(Dataset excerpts)

════════════════

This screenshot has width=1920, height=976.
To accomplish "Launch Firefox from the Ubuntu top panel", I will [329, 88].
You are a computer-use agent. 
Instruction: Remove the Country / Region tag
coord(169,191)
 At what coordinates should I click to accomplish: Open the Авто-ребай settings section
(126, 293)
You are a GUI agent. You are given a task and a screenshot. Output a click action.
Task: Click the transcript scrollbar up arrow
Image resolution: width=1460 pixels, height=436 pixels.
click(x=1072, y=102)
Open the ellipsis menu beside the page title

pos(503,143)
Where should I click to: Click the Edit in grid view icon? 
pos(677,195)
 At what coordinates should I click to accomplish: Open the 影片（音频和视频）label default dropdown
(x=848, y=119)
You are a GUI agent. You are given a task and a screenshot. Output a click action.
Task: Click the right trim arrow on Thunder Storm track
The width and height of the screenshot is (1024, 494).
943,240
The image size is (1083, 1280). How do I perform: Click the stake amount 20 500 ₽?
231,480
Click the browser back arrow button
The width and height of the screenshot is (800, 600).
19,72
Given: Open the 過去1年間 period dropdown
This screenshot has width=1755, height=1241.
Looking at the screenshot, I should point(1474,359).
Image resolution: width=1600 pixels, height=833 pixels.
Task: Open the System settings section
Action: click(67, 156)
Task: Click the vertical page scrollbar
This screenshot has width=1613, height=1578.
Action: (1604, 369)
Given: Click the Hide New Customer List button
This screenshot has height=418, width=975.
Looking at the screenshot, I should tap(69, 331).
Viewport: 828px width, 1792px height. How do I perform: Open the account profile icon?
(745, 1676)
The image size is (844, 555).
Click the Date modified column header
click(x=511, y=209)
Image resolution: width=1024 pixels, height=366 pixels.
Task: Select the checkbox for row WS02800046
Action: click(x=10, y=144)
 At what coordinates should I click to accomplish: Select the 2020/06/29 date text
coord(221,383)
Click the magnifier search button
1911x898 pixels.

════════════════

* [What you need to do]:
Each line of the data above should appear again in your answer, exactly as given.

* [Result]:
This screenshot has width=1920, height=976.
To accomplish "Launch Firefox from the Ubuntu top panel", I will [329, 88].
You are a computer-use agent. 
Instruction: Remove the Country / Region tag
coord(169,191)
 At what coordinates should I click to accomplish: Open the Авто-ребай settings section
(126, 293)
You are a GUI agent. You are given a task and a screenshot. Output a click action.
Task: Click the transcript scrollbar up arrow
Image resolution: width=1460 pixels, height=436 pixels.
click(x=1072, y=102)
Open the ellipsis menu beside the page title

pos(503,143)
Where should I click to: Click the Edit in grid view icon? 
pos(677,195)
 At what coordinates should I click to accomplish: Open the 影片（音频和视频）label default dropdown
(x=848, y=119)
You are a GUI agent. You are given a task and a screenshot. Output a click action.
Task: Click the right trim arrow on Thunder Storm track
The width and height of the screenshot is (1024, 494).
943,240
The image size is (1083, 1280). How do I perform: Click the stake amount 20 500 ₽?
231,480
Click the browser back arrow button
The width and height of the screenshot is (800, 600).
19,72
Given: Open the 過去1年間 period dropdown
This screenshot has width=1755, height=1241.
Looking at the screenshot, I should point(1474,359).
Image resolution: width=1600 pixels, height=833 pixels.
Task: Open the System settings section
Action: click(67, 156)
Task: Click the vertical page scrollbar
This screenshot has width=1613, height=1578.
Action: (1604, 369)
Given: Click the Hide New Customer List button
This screenshot has height=418, width=975.
Looking at the screenshot, I should tap(69, 331).
Viewport: 828px width, 1792px height. How do I perform: Open the account profile icon?
(745, 1676)
The image size is (844, 555).
Click the Date modified column header
click(x=511, y=209)
Image resolution: width=1024 pixels, height=366 pixels.
Task: Select the checkbox for row WS02800046
Action: click(x=10, y=144)
 At what coordinates should I click to accomplish: Select the 2020/06/29 date text
coord(221,383)
Click the magnifier search button
1911x898 pixels.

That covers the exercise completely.